31. The method of claim 24 wherein: performing an out-of-order
rename stage further comprises mapping an architectural register to
a physical rename register in order to minimize data
dependencies.
32. A method, comprising: generating one or more micro-operations
to perform a RSE operation; and inserting the one or more
micro-operations into an execution pipeline; wherein the RSE
operation is to support register windowing.
33. The method of claim 32, wherein: the RSE operation is a spill
operation; and generating one or more micro-operations further
comprises generating a store micro-operation.
34. The method of claim 33, wherein: generating a store
micro-operation further comprises generating a store
micro-operation to store data associated with the spill operation
to a backing store in a memory.
35. The method of claim 32, wherein: generating one or more
micro-operations further comprises generating a micro-operation to
operate on an implicit operand.
36. The method of claim 35, wherein: generating one or more
micro-operations further comprises generating a micro-operation to
perform an arithmetic operation on an implicit operand.

(Excerpt from a dataset)
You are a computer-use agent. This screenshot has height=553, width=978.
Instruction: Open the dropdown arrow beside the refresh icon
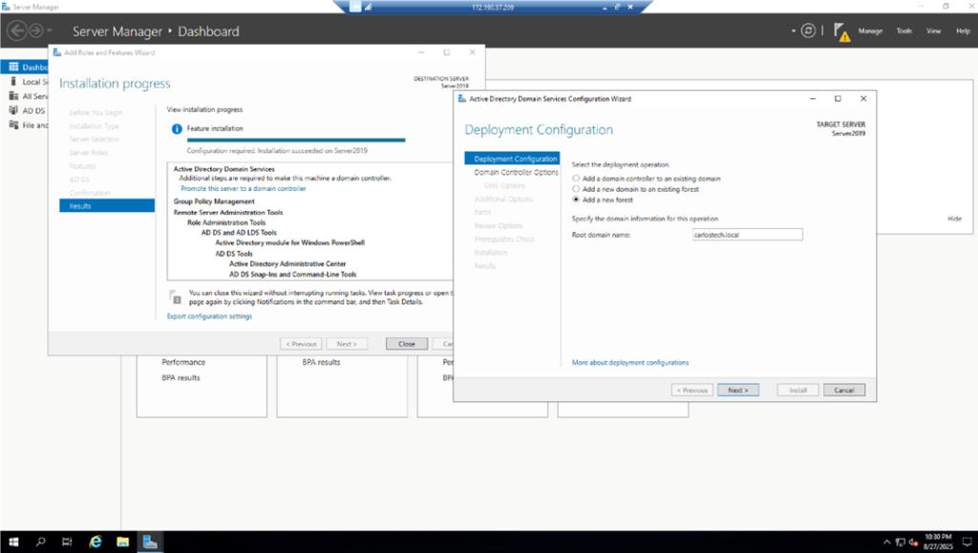pyautogui.click(x=794, y=32)
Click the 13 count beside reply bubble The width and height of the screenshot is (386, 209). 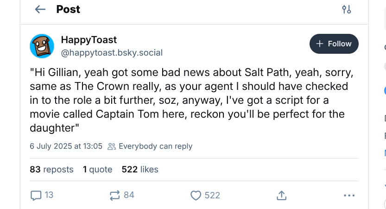click(49, 195)
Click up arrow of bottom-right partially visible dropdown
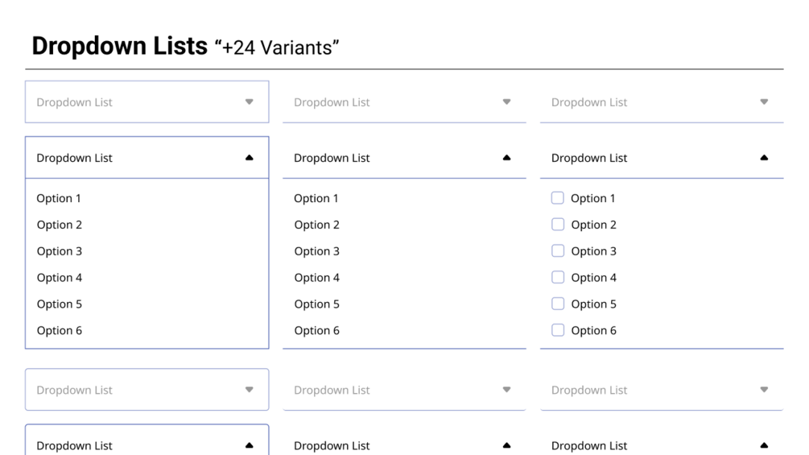 pos(764,445)
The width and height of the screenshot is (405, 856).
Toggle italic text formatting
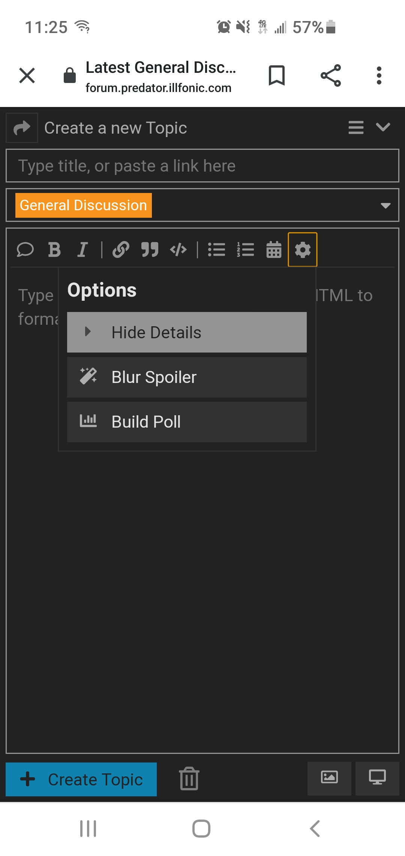[x=83, y=250]
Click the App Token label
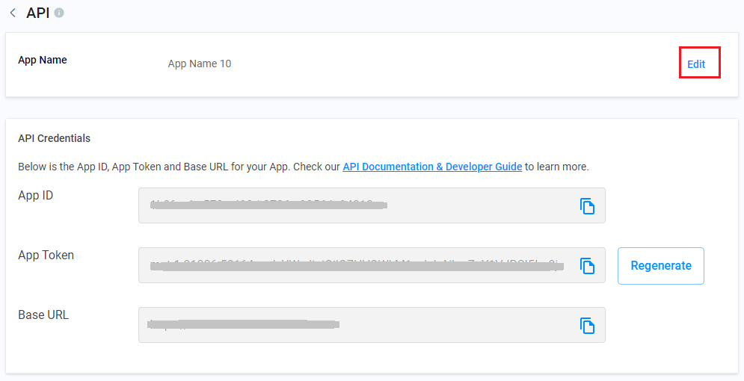Viewport: 744px width, 381px height. coord(46,255)
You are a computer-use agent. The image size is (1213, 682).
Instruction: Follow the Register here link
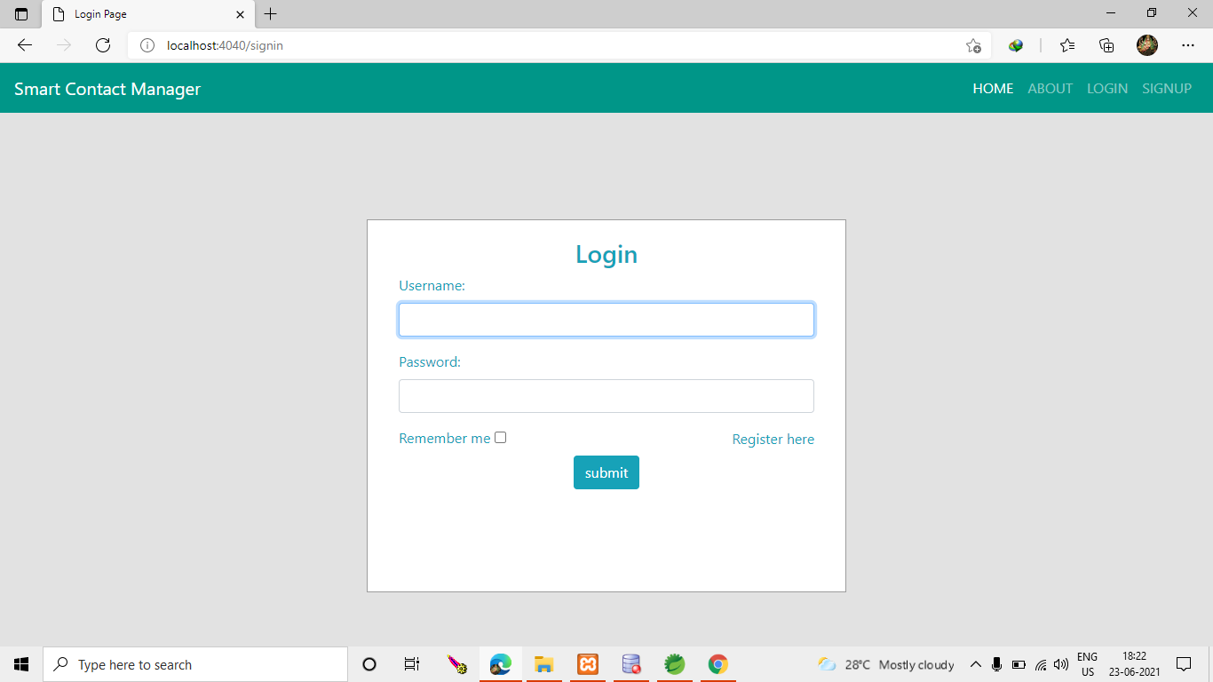[773, 439]
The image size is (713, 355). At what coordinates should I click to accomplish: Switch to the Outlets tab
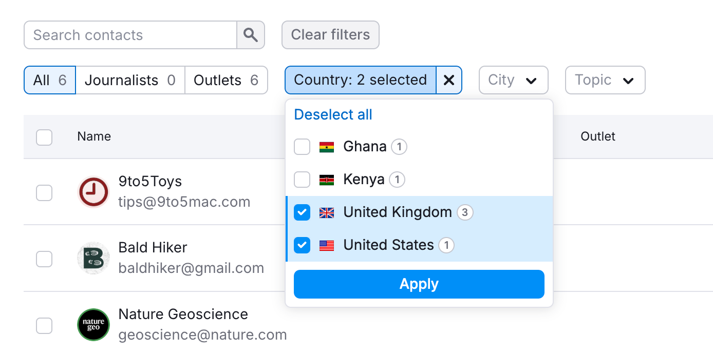click(x=226, y=80)
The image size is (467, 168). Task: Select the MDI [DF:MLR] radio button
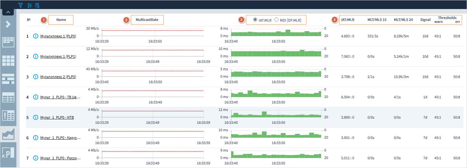276,20
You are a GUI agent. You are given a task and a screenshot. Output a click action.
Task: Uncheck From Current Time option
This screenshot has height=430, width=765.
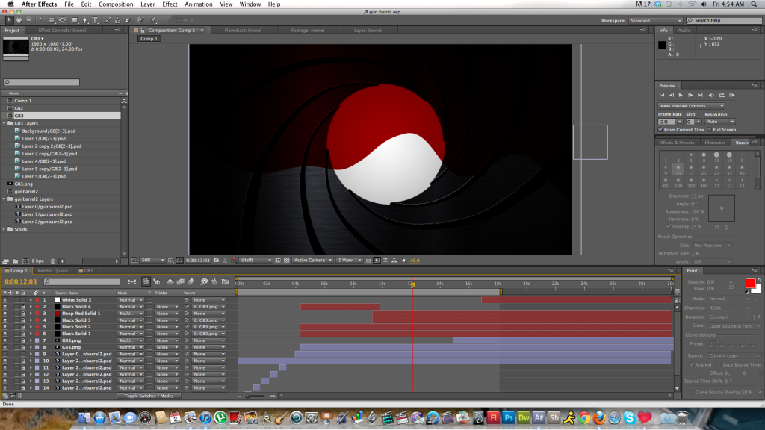click(x=661, y=129)
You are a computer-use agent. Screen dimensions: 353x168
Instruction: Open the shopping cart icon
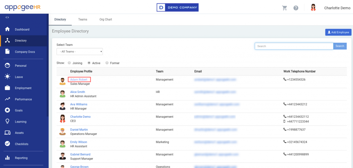pos(284,8)
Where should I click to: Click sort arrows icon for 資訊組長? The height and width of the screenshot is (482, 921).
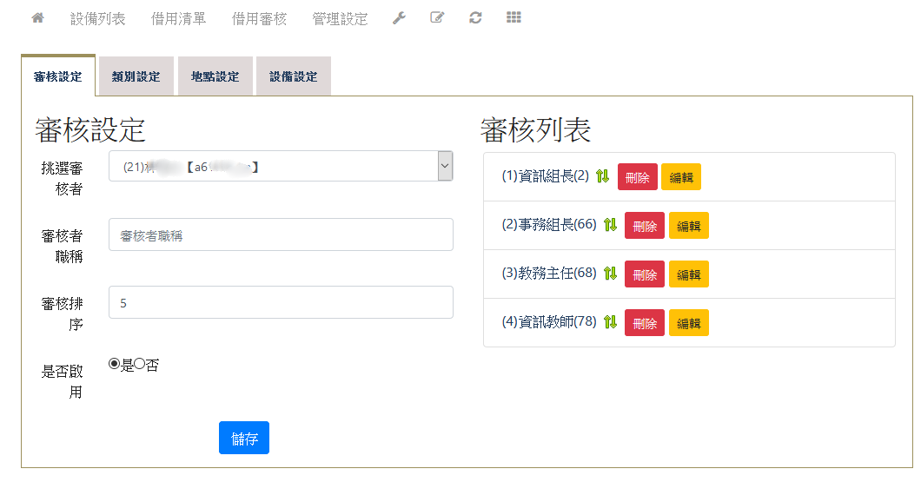pyautogui.click(x=603, y=177)
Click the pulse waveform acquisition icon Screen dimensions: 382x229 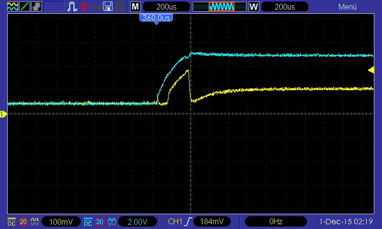72,7
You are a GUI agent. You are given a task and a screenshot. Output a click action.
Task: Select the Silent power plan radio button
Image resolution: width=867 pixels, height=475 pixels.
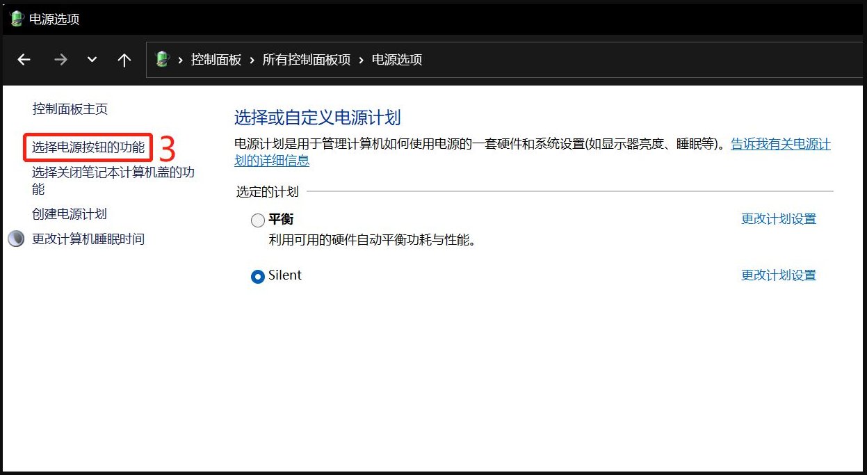[257, 276]
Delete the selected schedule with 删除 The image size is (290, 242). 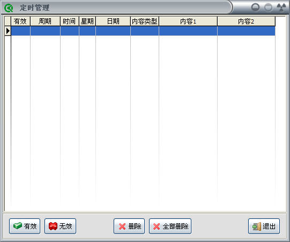tap(129, 226)
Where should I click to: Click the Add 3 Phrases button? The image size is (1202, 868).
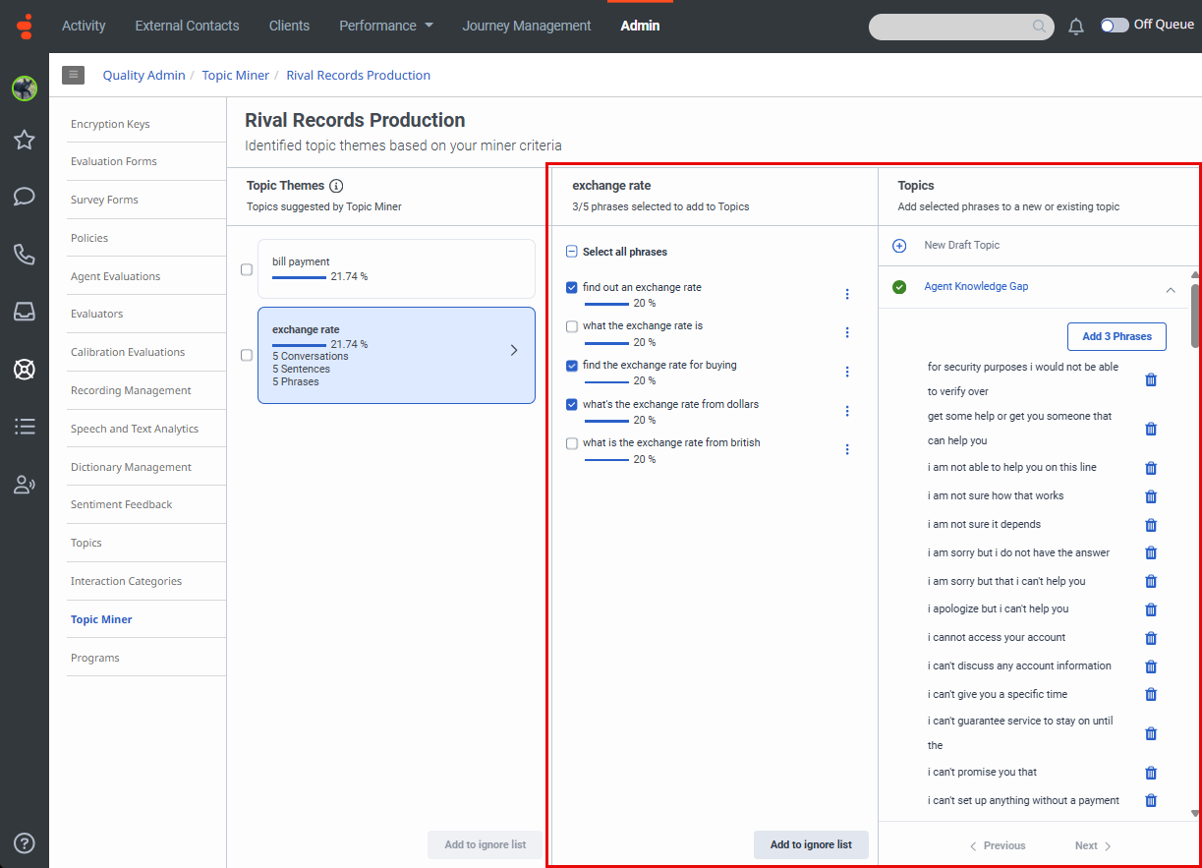(1116, 336)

> _EXERCISE INSTRUCTIONS_:
1 > Copy the part of the patent claims that begins at the words "33. The method" and stops after "operation on an implicit operand.", renaming "implicit operand" to "explicit operand" throughout.
2 > Please count the lines of the records that contain the string "should" and give only that number.

> _THE SOLUTIONS_:
1 >
33. The method of claim 32, wherein: the RSE operation is a spill
operation; and generating one or more micro-operations further
comprises generating a store micro-operation.
34. The method of claim 33, wherein: generating a store
micro-operation further comprises generating a store
micro-operation to store data associated with the spill operation
to a backing store in a memory.
35. The method of claim 32, wherein: generating one or more
micro-operations further comprises generating a micro-operation to
operate on an explicit operand.
36. The method of claim 35, wherein: generating one or more
micro-operations further comprises generating a micro-operation to
perform an arithmetic operation on an explicit operand.

2 > 3